También se dispone el 'hakán', que dirige a los soferim o escribas, levitas y seglares, teósofos, hermeneutas y exégetas, cuyos estudios y escolios componen la Mishná. Tienen que prepararse para instruir a la multitud en los pórticos del templo y asesorar al Sanedrín en el caso de que haya de reunirse como tribunal. Sus frentes soberbias, pálidas y cansadas, guardan el saber de toda la heredad del Señor. No les alcanzará para reconocerlo en el día de su visita.

Y se remoza la sala del Sinedrio. Con el trono de orificia para Kaifás, calado sobre paños de recia púrpura, y almohadas y tapices fastuosos.

El carro agobiado de troncos, rodeado de interminables filas de ruidosas ovejas, comienza a ascender trabajosamente por el empinado y pedregoso sendero que, rodeando la ciudad, desemboca bajo los muros del templo, a la altura precisamente de la puerta de las ovejas. ("¡Sube carro! ¡Vamos, bueyes! ¡arre, buey! ¡huella, huella!")

Los saduceos, casta de príncipes y de banqueros, multiplican esta semana sus guardias pagos para vigilar, en sus barrios privados, el frente de sus casas erizadas de rejas y, sobre todo, custodiar sus tesoros almacenados en hórreos de pedrería y barras macizas de metales preciosos. Tampoco ellos sabrán percibir el día de su Señor, ni lo ayudarán.
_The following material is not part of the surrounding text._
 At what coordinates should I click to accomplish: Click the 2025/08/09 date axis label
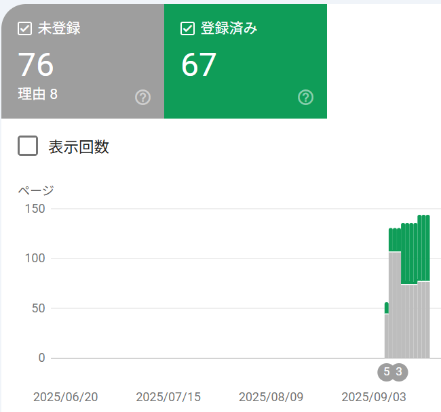pos(271,396)
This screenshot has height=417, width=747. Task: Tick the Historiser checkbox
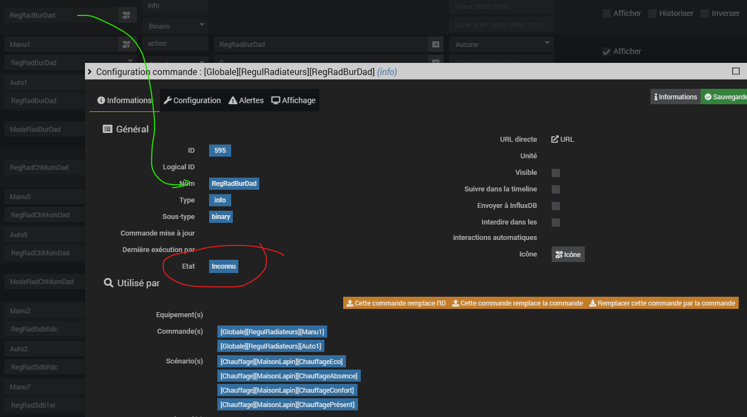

Solo saben financiar su corrupción y sus ansias de poder.

El pueblo se agolpa por las calles y aledaños de la ciudad: peregrinos confiados, comerciantes inescrupulosos, timadores, turistas, tiradores de dados, volatineros, curiosos, vendedores de recuerdos de mal gusto o de objetos religiosos de cuarta, ganaderos que discuten con los mercaderes, sacerdotes andrajosos del interior que vienen a ofrecer sus servicios por monedas, prostitutas de lujo vestidas de cortesanas para los turistas y peregrinos pudientes, ajadas veteranas para pastores, boyeros y peregrinos modestos de débil continencia. Distraídos, sin líderes, sin maestros, tampoco sabrán reconocer a su buen Rey.
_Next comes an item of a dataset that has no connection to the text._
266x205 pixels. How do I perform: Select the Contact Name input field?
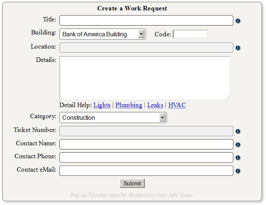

La carreta de bueyes finalmente se detiene. Recula frente a una poterna en el muro noreste de la torre Antonia. Aldabonazos. Sale el carpintero tracio de la cohorte; mira los largos troncos con ojos expertos y señala a tres de ellos. ''¡Esos quiero!"

La ciudad se sumerge en la noche. Se encienden las lámparas de aceite en las carpas y las chozas de los barrios bajos. Se iluminan, en chisporroteos de cristalinos caireles, antorchas y candelas brillantes en las salas de los ricos. Se oye el sonar de arpas y laúdes, panderetas y sensuales canciones en el aburrido salón de banquetes del palacio del tetrarca. Se escuchan las risas ya pastosas de vino desde los triclinios de los palacios de los saduceos. Y el tintineo de las monedas de oro en el tesoro del templo y los arcones de los banqueros. Y las secas órdenes del centurión en el cambio de guardia y el chocar de corazas y de espadas de los soldados de Pilato.
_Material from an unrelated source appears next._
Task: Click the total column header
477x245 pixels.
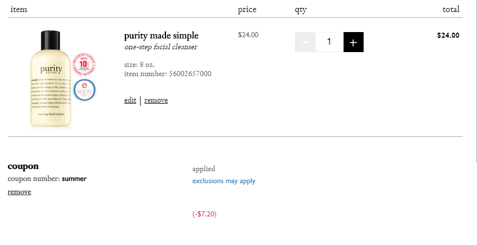Action: tap(451, 9)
El gobernador se asoma a las almenas de la fría muralla de la torre desde donde se domina la ciudad incendiada en cuadrados de ventanas y ventanucos brillantes, lejos de las protestas de su mujer. Está pensativo, deseoso de volver a su bella Cesaréa, ¡a Roma!, sin problemas. ¡Ojalá pase de una vez esta odiosa semana que termina en la abominable pascua de los judíos!

Abajo, en el sótano, apilados contra una pared de la carpintería, aguardan -mudos, siniestros, inocentes, rezumando savia por sus recientes tajos, sedientos de sangre- los tres maderos.